RECORDS FOR THIS TASK ->
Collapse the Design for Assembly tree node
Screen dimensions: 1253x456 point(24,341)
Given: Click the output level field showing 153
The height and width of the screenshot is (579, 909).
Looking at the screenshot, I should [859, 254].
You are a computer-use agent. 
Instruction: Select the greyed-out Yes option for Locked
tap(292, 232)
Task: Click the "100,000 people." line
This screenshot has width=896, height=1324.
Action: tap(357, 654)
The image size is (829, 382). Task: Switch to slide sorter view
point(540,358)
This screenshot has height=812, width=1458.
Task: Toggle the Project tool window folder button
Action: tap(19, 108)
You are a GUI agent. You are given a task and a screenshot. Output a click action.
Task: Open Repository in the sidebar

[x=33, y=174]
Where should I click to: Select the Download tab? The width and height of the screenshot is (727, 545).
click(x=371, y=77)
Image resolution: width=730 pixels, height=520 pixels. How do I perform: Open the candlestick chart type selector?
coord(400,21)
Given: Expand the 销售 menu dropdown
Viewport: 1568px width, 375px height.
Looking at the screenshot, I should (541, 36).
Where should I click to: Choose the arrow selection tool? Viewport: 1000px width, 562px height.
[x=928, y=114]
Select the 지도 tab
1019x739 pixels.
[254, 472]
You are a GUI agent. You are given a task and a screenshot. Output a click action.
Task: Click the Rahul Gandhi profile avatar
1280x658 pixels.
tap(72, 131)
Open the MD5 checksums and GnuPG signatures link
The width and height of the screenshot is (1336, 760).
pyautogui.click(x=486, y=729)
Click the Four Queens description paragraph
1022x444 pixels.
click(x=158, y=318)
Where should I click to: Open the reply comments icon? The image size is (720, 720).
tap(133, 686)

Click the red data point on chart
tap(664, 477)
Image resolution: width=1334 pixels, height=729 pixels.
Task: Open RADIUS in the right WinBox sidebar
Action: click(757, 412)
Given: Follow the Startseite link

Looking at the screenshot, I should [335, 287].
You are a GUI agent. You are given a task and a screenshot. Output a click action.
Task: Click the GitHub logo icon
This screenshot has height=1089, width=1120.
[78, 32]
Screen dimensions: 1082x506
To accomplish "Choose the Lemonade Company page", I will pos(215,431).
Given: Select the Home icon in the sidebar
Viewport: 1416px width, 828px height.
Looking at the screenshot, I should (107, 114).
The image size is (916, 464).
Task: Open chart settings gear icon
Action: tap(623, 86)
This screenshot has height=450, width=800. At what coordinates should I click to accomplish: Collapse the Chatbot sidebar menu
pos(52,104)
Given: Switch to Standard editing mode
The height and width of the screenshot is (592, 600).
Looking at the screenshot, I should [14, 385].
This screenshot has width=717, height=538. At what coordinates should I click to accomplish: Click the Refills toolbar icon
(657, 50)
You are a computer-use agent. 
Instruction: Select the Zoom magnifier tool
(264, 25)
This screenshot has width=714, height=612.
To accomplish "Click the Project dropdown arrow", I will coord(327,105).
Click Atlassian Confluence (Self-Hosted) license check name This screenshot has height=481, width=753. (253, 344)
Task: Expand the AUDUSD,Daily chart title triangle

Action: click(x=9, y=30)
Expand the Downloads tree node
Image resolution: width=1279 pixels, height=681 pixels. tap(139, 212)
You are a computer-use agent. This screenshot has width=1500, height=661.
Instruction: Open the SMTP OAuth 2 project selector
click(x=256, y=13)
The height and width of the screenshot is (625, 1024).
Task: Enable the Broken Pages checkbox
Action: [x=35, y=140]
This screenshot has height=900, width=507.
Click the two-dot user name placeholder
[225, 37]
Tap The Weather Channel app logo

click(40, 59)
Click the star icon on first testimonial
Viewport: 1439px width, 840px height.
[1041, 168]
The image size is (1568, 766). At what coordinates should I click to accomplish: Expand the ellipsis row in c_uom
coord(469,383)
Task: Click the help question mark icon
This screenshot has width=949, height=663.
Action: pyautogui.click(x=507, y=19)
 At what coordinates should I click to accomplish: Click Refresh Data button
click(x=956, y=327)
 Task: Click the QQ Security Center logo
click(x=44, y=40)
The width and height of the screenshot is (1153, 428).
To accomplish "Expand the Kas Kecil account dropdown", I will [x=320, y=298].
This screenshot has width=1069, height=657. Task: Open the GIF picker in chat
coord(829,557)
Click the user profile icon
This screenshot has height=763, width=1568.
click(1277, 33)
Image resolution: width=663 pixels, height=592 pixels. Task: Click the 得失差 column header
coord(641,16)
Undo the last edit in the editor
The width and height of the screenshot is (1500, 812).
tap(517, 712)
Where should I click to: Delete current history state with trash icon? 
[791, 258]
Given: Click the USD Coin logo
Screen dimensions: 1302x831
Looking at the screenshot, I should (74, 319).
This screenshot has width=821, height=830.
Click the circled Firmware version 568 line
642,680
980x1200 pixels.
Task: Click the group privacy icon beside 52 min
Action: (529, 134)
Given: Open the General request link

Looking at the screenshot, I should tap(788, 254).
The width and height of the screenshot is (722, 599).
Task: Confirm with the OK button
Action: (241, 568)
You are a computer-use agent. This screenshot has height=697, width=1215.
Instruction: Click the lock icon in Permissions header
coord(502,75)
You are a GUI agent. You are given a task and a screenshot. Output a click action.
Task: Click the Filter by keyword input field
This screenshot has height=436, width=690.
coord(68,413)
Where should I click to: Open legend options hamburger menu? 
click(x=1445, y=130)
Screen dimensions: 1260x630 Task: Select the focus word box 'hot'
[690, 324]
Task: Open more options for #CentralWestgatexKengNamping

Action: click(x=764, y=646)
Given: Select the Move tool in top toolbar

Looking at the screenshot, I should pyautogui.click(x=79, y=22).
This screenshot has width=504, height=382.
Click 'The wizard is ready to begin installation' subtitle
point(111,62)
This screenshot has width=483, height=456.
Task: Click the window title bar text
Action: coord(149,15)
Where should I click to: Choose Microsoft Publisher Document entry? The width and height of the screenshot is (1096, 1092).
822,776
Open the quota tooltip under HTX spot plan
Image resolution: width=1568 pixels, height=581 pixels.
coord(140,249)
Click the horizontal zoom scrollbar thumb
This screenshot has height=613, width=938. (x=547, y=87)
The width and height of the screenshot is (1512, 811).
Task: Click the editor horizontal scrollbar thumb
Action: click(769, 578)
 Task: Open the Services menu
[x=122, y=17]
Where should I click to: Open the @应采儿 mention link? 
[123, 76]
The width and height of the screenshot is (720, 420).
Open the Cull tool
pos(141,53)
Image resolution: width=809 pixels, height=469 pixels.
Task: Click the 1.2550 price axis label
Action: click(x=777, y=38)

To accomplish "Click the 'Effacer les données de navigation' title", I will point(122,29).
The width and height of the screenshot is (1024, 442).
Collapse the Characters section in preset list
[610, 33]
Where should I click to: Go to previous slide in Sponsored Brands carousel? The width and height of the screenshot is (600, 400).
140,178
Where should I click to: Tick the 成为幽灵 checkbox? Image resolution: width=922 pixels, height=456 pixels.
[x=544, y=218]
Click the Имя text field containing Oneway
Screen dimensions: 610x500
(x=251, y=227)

EXERCISE DESCRIPTION ->
Copy out the full set of entries without altering anything.

WRITTEN ANSWER ->
Collapse the Design for Assembly tree node
Screen dimensions: 1253x456 point(24,341)
Given: Click the output level field showing 153
The height and width of the screenshot is (579, 909).
Looking at the screenshot, I should [859, 254].
You are a computer-use agent. 
Instruction: Select the greyed-out Yes option for Locked
tap(292, 232)
Task: Click the "100,000 people." line
This screenshot has width=896, height=1324.
Action: tap(357, 654)
The image size is (829, 382). Task: Switch to slide sorter view
point(540,358)
This screenshot has height=812, width=1458.
Task: Toggle the Project tool window folder button
Action: tap(19, 108)
You are a GUI agent. You are given a task and a screenshot. Output a click action.
Task: Open Repository in the sidebar

[x=33, y=174]
Where should I click to: Select the Download tab? The width and height of the screenshot is (727, 545).
click(x=371, y=77)
Image resolution: width=730 pixels, height=520 pixels. How do I perform: Open the candlestick chart type selector?
coord(400,21)
Given: Expand the 销售 menu dropdown
Viewport: 1568px width, 375px height.
Looking at the screenshot, I should (541, 36).
Where should I click to: Choose the arrow selection tool? Viewport: 1000px width, 562px height.
[x=928, y=114]
Select the 지도 tab
1019x739 pixels.
[254, 472]
You are a GUI agent. You are given a task and a screenshot. Output a click action.
Task: Click the Rahul Gandhi profile avatar
1280x658 pixels.
tap(72, 131)
Open the MD5 checksums and GnuPG signatures link
The width and height of the screenshot is (1336, 760).
pyautogui.click(x=486, y=729)
Click the Four Queens description paragraph
1022x444 pixels.
click(x=158, y=318)
Where should I click to: Open the reply comments icon? The image size is (720, 720).
tap(133, 686)

Click the red data point on chart
tap(664, 477)
Image resolution: width=1334 pixels, height=729 pixels.
Task: Open RADIUS in the right WinBox sidebar
Action: click(757, 412)
Given: Follow the Startseite link

Looking at the screenshot, I should [335, 287].
You are a GUI agent. You are given a task and a screenshot. Output a click action.
Task: Click the GitHub logo icon
This screenshot has height=1089, width=1120.
[78, 32]
Screen dimensions: 1082x506
To accomplish "Choose the Lemonade Company page", I will pos(215,431).
Given: Select the Home icon in the sidebar
Viewport: 1416px width, 828px height.
Looking at the screenshot, I should (107, 114).
The image size is (916, 464).
Task: Open chart settings gear icon
Action: tap(623, 86)
This screenshot has height=450, width=800. At what coordinates should I click to accomplish: Collapse the Chatbot sidebar menu
pos(52,104)
Given: Switch to Standard editing mode
The height and width of the screenshot is (592, 600).
Looking at the screenshot, I should [14, 385].
This screenshot has width=717, height=538. At what coordinates should I click to accomplish: Click the Refills toolbar icon
(657, 50)
You are a computer-use agent. 
Instruction: Select the Zoom magnifier tool
(264, 25)
This screenshot has width=714, height=612.
To accomplish "Click the Project dropdown arrow", I will coord(327,105).
Click Atlassian Confluence (Self-Hosted) license check name This screenshot has height=481, width=753. (253, 344)
Task: Expand the AUDUSD,Daily chart title triangle

Action: click(x=9, y=30)
Expand the Downloads tree node
Image resolution: width=1279 pixels, height=681 pixels. tap(139, 212)
You are a computer-use agent. This screenshot has width=1500, height=661.
Instruction: Open the SMTP OAuth 2 project selector
click(x=256, y=13)
The height and width of the screenshot is (625, 1024).
Task: Enable the Broken Pages checkbox
Action: [x=35, y=140]
This screenshot has height=900, width=507.
Click the two-dot user name placeholder
[225, 37]
Tap The Weather Channel app logo

click(40, 59)
Click the star icon on first testimonial
Viewport: 1439px width, 840px height.
[1041, 168]
The image size is (1568, 766). At what coordinates should I click to accomplish: Expand the ellipsis row in c_uom
coord(469,383)
Task: Click the help question mark icon
This screenshot has width=949, height=663.
Action: pyautogui.click(x=507, y=19)
 At what coordinates should I click to accomplish: Click Refresh Data button
click(x=956, y=327)
 Task: Click the QQ Security Center logo
click(x=44, y=40)
The width and height of the screenshot is (1153, 428).
To accomplish "Expand the Kas Kecil account dropdown", I will [x=320, y=298].
This screenshot has width=1069, height=657. Task: Open the GIF picker in chat
coord(829,557)
Click the user profile icon
This screenshot has height=763, width=1568.
click(1277, 33)
Image resolution: width=663 pixels, height=592 pixels. Task: Click the 得失差 column header
coord(641,16)
Undo the last edit in the editor
The width and height of the screenshot is (1500, 812).
tap(517, 712)
Where should I click to: Delete current history state with trash icon? 
[791, 258]
Given: Click the USD Coin logo
Screen dimensions: 1302x831
Looking at the screenshot, I should (74, 319).
This screenshot has width=821, height=830.
Click the circled Firmware version 568 line
642,680
980x1200 pixels.
Task: Click the group privacy icon beside 52 min
Action: (529, 134)
Given: Open the General request link

Looking at the screenshot, I should tap(788, 254).
The width and height of the screenshot is (722, 599).
Task: Confirm with the OK button
Action: (241, 568)
You are a computer-use agent. This screenshot has height=697, width=1215.
Instruction: Click the lock icon in Permissions header
coord(502,75)
You are a GUI agent. You are given a task and a screenshot. Output a click action.
Task: Click the Filter by keyword input field
This screenshot has height=436, width=690.
coord(68,413)
Where should I click to: Open legend options hamburger menu? 
click(x=1445, y=130)
Screen dimensions: 1260x630 Task: Select the focus word box 'hot'
[690, 324]
Task: Open more options for #CentralWestgatexKengNamping

Action: click(x=764, y=646)
Given: Select the Move tool in top toolbar

Looking at the screenshot, I should pyautogui.click(x=79, y=22).
This screenshot has width=504, height=382.
Click 'The wizard is ready to begin installation' subtitle
point(111,62)
This screenshot has width=483, height=456.
Task: Click the window title bar text
Action: coord(149,15)
Where should I click to: Choose Microsoft Publisher Document entry? The width and height of the screenshot is (1096, 1092).
822,776
Open the quota tooltip under HTX spot plan
Image resolution: width=1568 pixels, height=581 pixels.
coord(140,249)
Click the horizontal zoom scrollbar thumb
This screenshot has height=613, width=938. (x=547, y=87)
The width and height of the screenshot is (1512, 811).
Task: Click the editor horizontal scrollbar thumb
Action: click(769, 578)
 Task: Open the Services menu
[x=122, y=17]
Where should I click to: Open the @应采儿 mention link? 
[123, 76]
The width and height of the screenshot is (720, 420).
Open the Cull tool
pos(141,53)
Image resolution: width=809 pixels, height=469 pixels.
Task: Click the 1.2550 price axis label
Action: click(x=777, y=38)

To accomplish "Click the 'Effacer les données de navigation' title", I will point(122,29).
The width and height of the screenshot is (1024, 442).
Collapse the Characters section in preset list
[610, 33]
Where should I click to: Go to previous slide in Sponsored Brands carousel? The width and height of the screenshot is (600, 400).
140,178
Where should I click to: Tick the 成为幽灵 checkbox? Image resolution: width=922 pixels, height=456 pixels.
[x=544, y=218]
Click the Имя text field containing Oneway
Screen dimensions: 610x500
(x=251, y=227)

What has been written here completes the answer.